Lãs de Holmgreen: Consiste em um feixe de lã em diversas cores, que devem ser separadas
Lâminas Pseudoisocromáticas (ou livro de Ishihara): São quadros formados por pontos coloridos sobre as quais aparece um número desenhado em determinada cor. Por ser um método simples este é o mais difundido.
| Lâmina | Percepção Visual Normal | Deficiência para Percepção das Cores Vermelha e Verde | Ausência de Percepção para Cores |
|---|---|---|---|
| 1 | R | E | Não há Leitura |
| 2 | U | G | Não há Leitura |

1

2
A figura acima monstra outra lâmina do teste de Ishihara para determinação do Daltonismo. Se você visualizar n.º 8 está normal. O daltônico vê o n.º 3.
Um pouco de história
A inabilidade de discriminar cores foi ignorada até o fim do século 18, e sua existência só foi aceita quando o químico John Dalton descreveu, com explicações científica, sua própria dificuldade na visão de cores em 1798. A partir de sua descoberta foram criados inúmeros testes para detectar a presença do daltonismo, sendo o mais popular o Teste de Ishihara (de onde vem a planilha acima).

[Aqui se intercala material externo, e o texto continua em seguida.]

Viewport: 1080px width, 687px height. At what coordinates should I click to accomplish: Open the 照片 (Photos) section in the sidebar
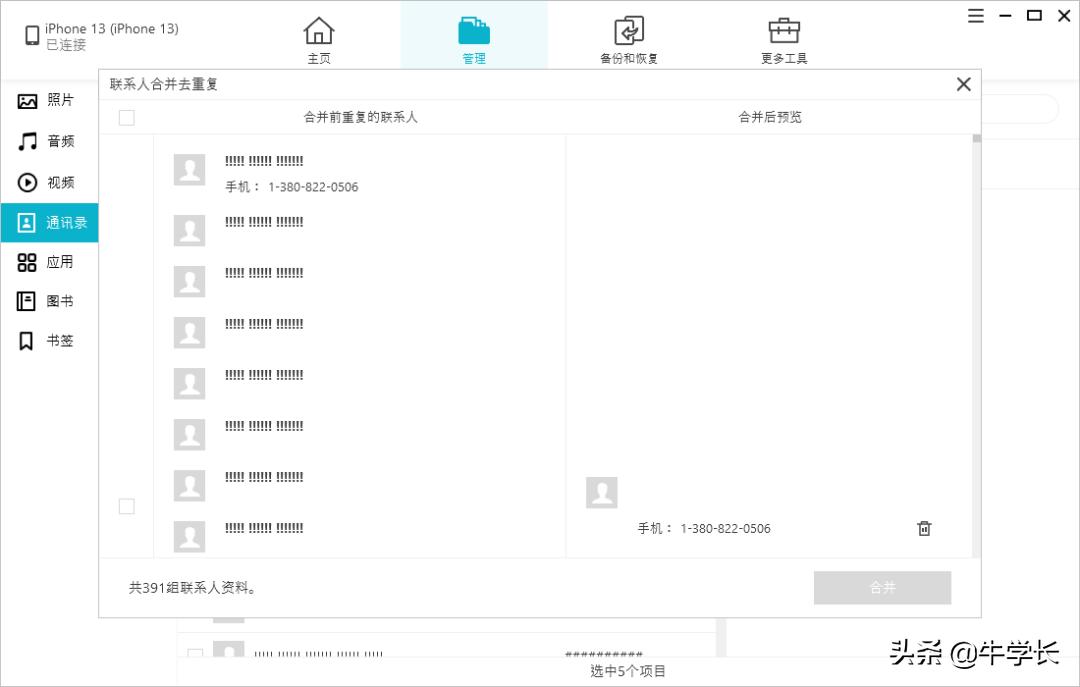click(48, 100)
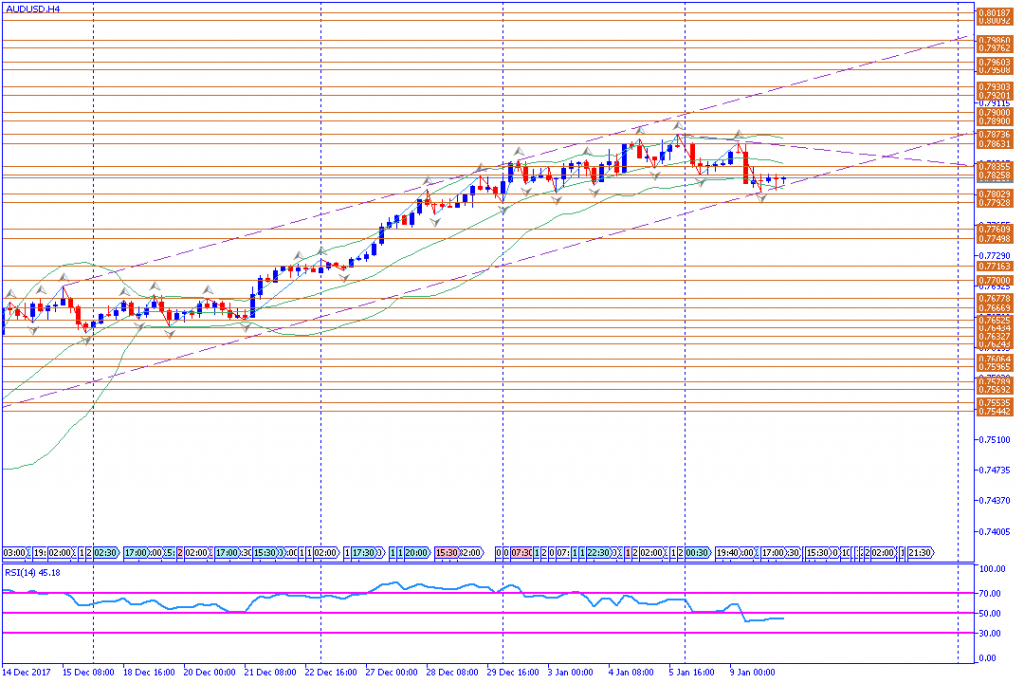Image resolution: width=1024 pixels, height=683 pixels.
Task: Select the 21:30 event marker at far right
Action: click(x=919, y=552)
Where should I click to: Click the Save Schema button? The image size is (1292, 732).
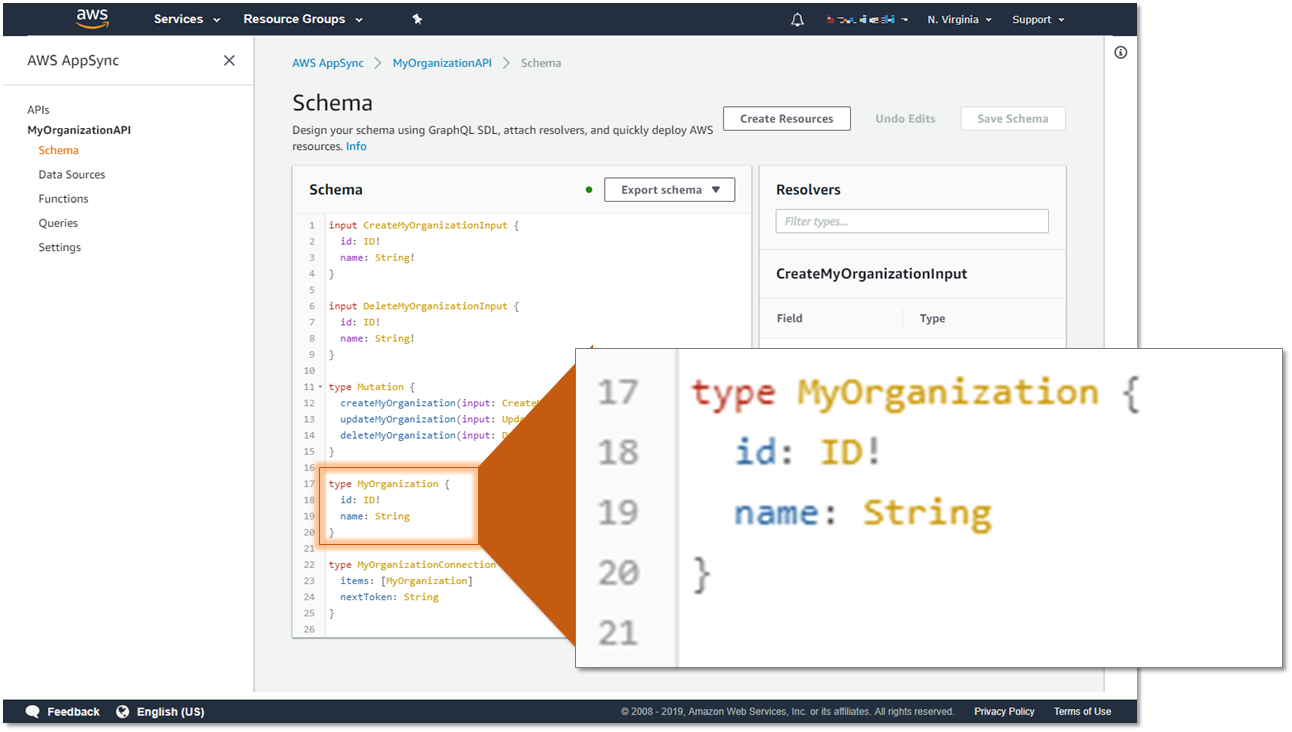pyautogui.click(x=1012, y=118)
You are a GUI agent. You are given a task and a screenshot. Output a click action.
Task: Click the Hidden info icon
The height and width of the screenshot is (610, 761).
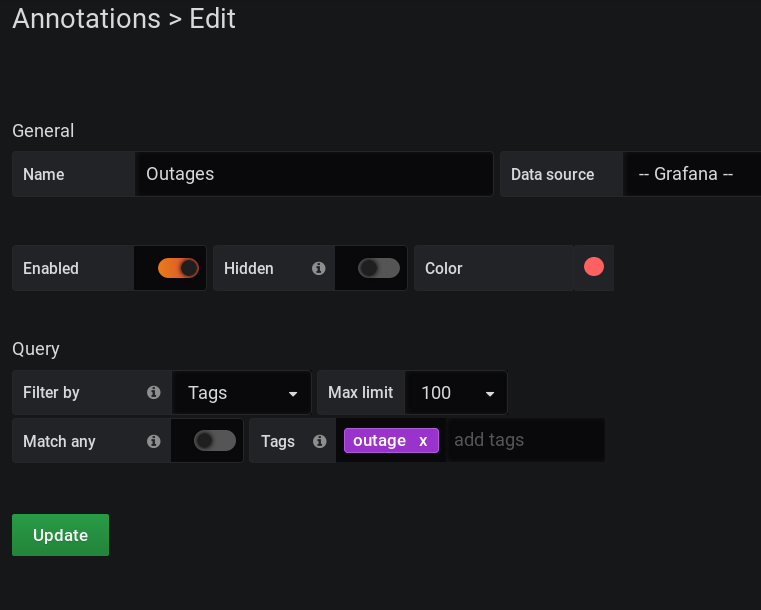(318, 268)
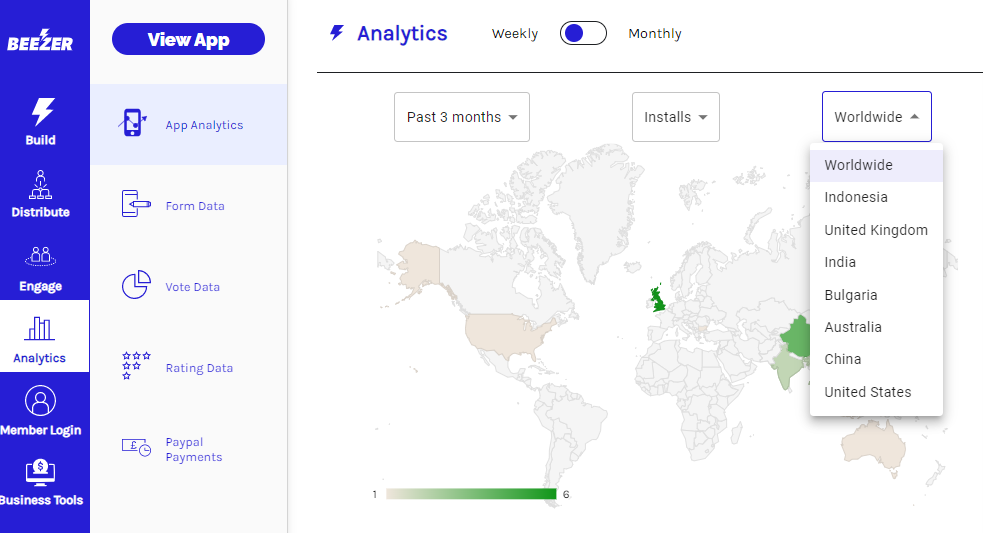Image resolution: width=983 pixels, height=533 pixels.
Task: Select United Kingdom from the country list
Action: click(875, 230)
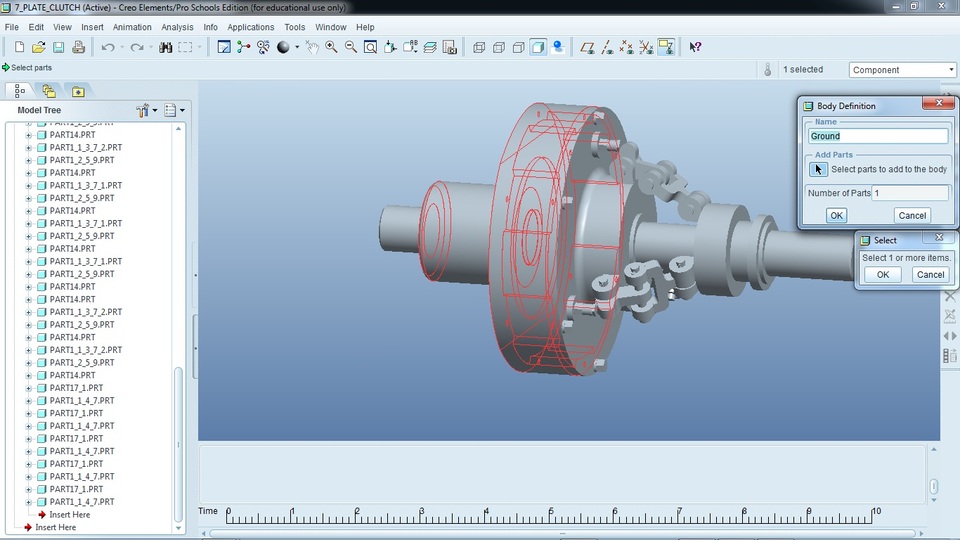Toggle the select parts arrow button
Screen dimensions: 960x540
tap(819, 169)
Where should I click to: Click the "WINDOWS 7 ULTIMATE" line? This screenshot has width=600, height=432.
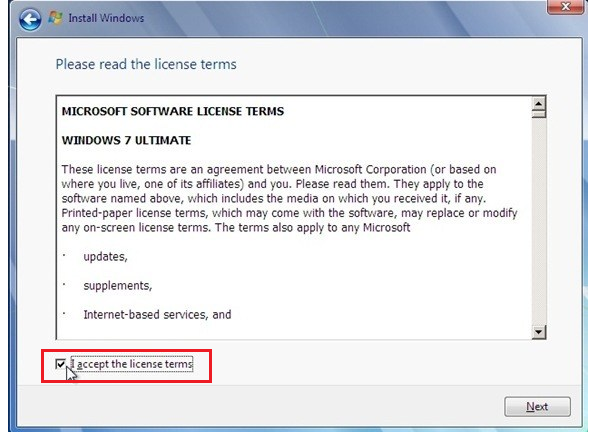coord(126,140)
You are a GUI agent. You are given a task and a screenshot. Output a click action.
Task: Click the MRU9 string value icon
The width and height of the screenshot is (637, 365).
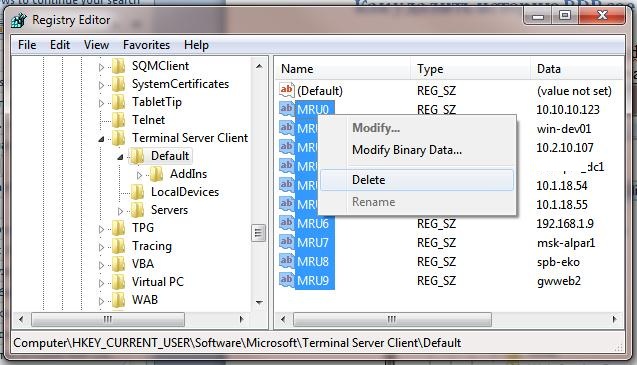point(287,280)
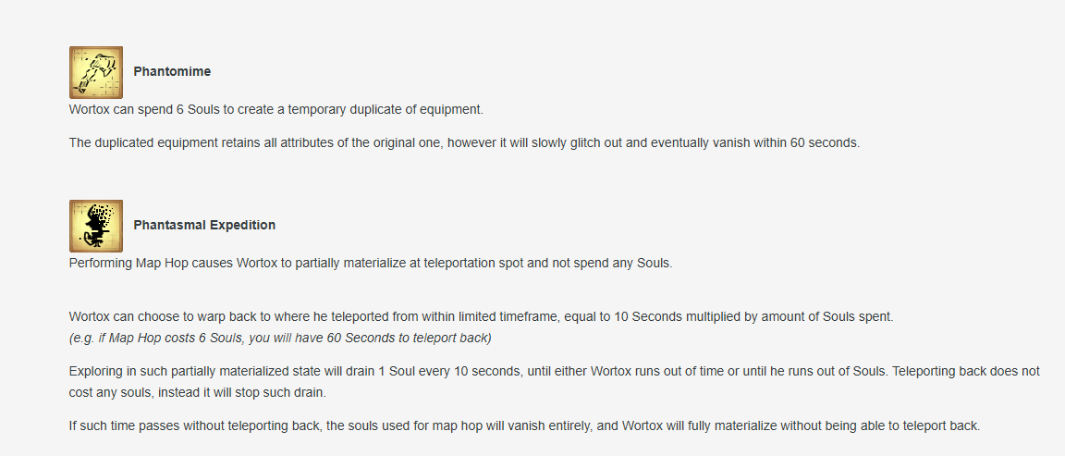Click the italic Map Hop example text
Image resolution: width=1065 pixels, height=456 pixels.
(280, 338)
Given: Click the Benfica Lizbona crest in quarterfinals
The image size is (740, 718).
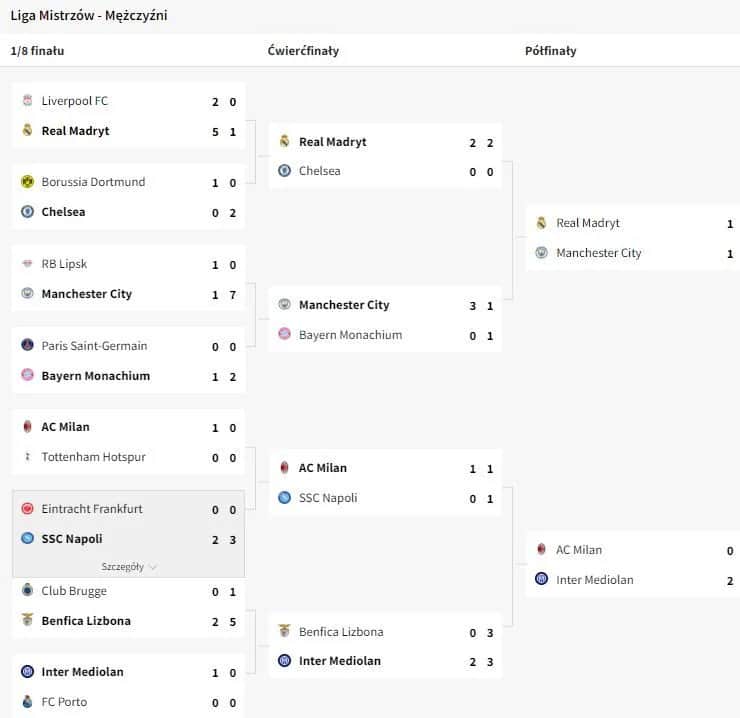Looking at the screenshot, I should pos(285,632).
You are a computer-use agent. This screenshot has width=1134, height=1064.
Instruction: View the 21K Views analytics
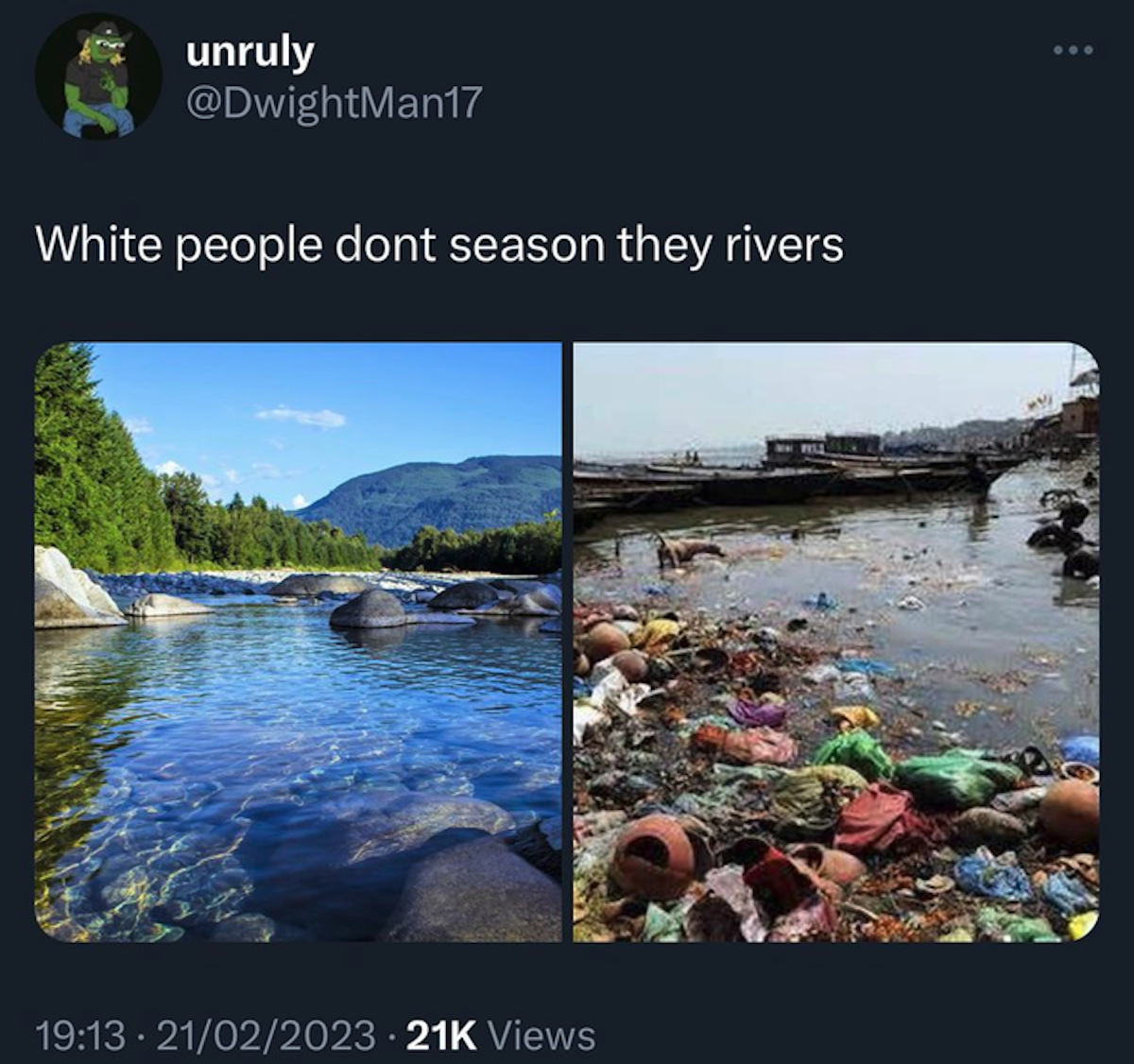click(501, 1036)
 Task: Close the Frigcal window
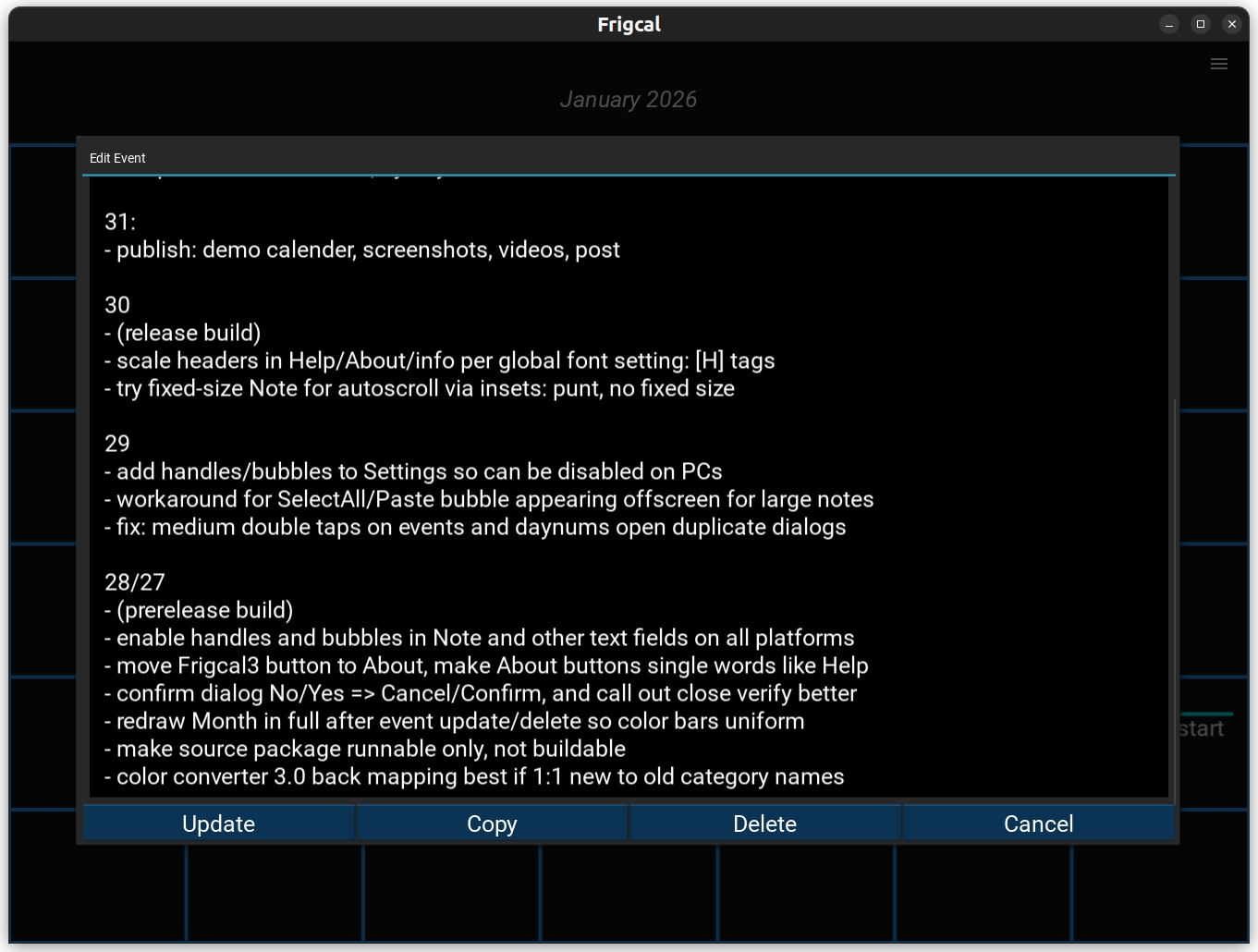point(1232,25)
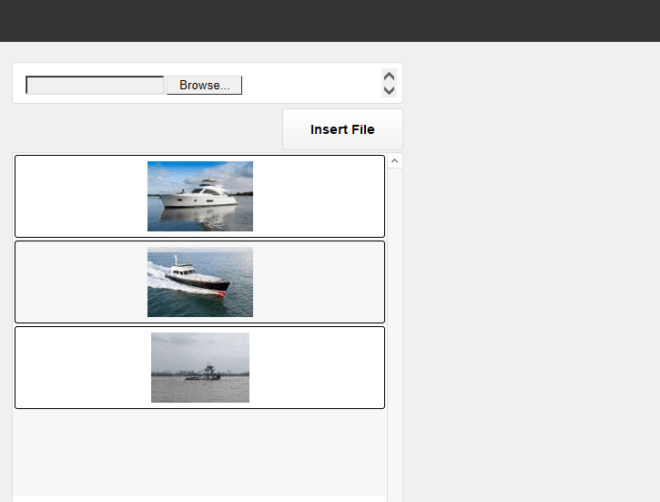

Já na idade escolar aparecem as primeiras dificuldades com os desenhos de mapas e identificação dos lápis de cores. Os pais e professores devem estar atento para essa dificuldade. Infelizmente (para os daltônicos, é claro) o mundo atual vive a Era das Cores. Cada vez mais a codificação industrial é feita em cores e diversas profissões excluem, por razões, o "deficiente para cores": piloto de aviação civil e militar, cabeamento em telecomunicações, eletrônica e indústria gráfica em geral, artes, indústria química, geologia, arqueologia, decoração e moda.
Dificuldades do dia-a-dia
Há algumas áreas que apresentam dificuldades para o daltônico. Mapas e quadros estatísticos com códigos coloridos em suas legendas. LEDs (Light Emitting Diodes), ou as populares "luzinhas" bi ou tri cores nos carregadores de celulares, no painel do rádio, no monitor do computador. As observações do tipo "Olha que linda árvores carregada de cerejas!!" Respondo: "que cerejas?". A compra de roupas sempre exige uma assessoria para não haver erros graves de combinação e para que não ocorram extravagâncias de cores que parecem bonitas.
O que responde às pessoas que me perguntam como vejo o mundo na minha condição de daltônico?
Explico que uma pessoa tem condições de ouvir e apreciar uma música sem conhecer as notas que estão nela.
Faço então a seguinte analogia: para mim, o mundo é lindo e também muito colorido, mesmo sem precisar saber o nome de algumas cores que o compõe.